Schalke legt Finanzen offen
Schalke legt Finanzen offen

Fußball-Bundesligist Schalke 04 hat trotz des deutlichen Umsatzrückgangs nach dem Abstieg durch Sparmaßnahmen seinen Verlust und seine Verbindlichkeiten leicht reduziert. Im ersten Halbjahr 2022 setzten die Königsblauen in der 2. Liga nur 55,9 Millionen Euro um - über 50 Millionen weniger als im Vorjahreszeitraum in der höchsten Klasse (106,7 Millionen Euro).

Der Verlust sank von 21,0 auf 19,9 Millionen Euro, die Gesamtverbindlichkeiten verringerten sich von 183,5 auf 181,9 Millionen Euro, die Finanzverbindlichkeiten von 140,6 auf 136,7 Millionen Euro. "Finanziell war das Jahr in der 2. Liga ein Kraftakt", sagte Finanzvorständin Christina Rühl-Hamers bei der Vorstellung der Halbjahreszahlen am Donnerstag.

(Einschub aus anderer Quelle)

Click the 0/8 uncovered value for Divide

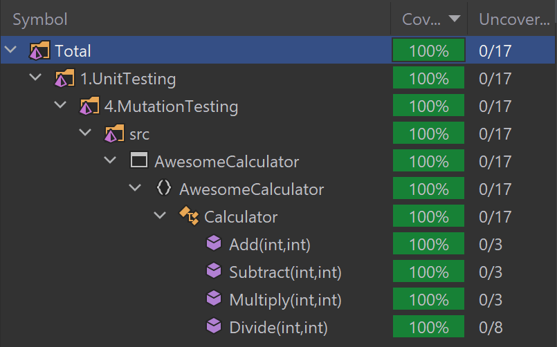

Auf der Einnahmenseite schlugen vor allem die deutlich geringeren TV-Gelder zu Buche: Sie sanken von 48 auf knapp 13 Millionen. Über die gesamte Zweitliga-Saison gerechnet, ergab sich ein Minus von mehr als 50 Millionen Euro, durch den Wiederaufstieg aber laut Rühl-Hamers nur ein Plus von 20 Millionen. Auf der Ausgabenseite verringerten die Königsblauen durch den Kaderumbau ihre Personalkosten im Halbjahreszeitraum von 53 auf 35 Millionen Euro.

Auf einen erneuten Abstieg ist Rühl-Hamers vorbereitet, weil man zweigleisig für die nächste Saison plane. „Dauerhafte wirtschaftliche Stabilität ist natürlich in einem langfristigen Bundesliga-Szenario schneller und leichter zu erreichen“, stellte die Finanzvorständin aber klar.